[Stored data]
=== Begin Enclosure ===
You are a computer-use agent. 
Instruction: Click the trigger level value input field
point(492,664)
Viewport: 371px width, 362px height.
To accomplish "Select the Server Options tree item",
=== End Enclosure ===
WORK ORDER: Copy out each line of the records character for character.

TASK RESULT:
You are a computer-use agent. 
Instruction: Click the trigger level value input field
point(492,664)
Viewport: 371px width, 362px height.
To accomplish "Select the Server Options tree item",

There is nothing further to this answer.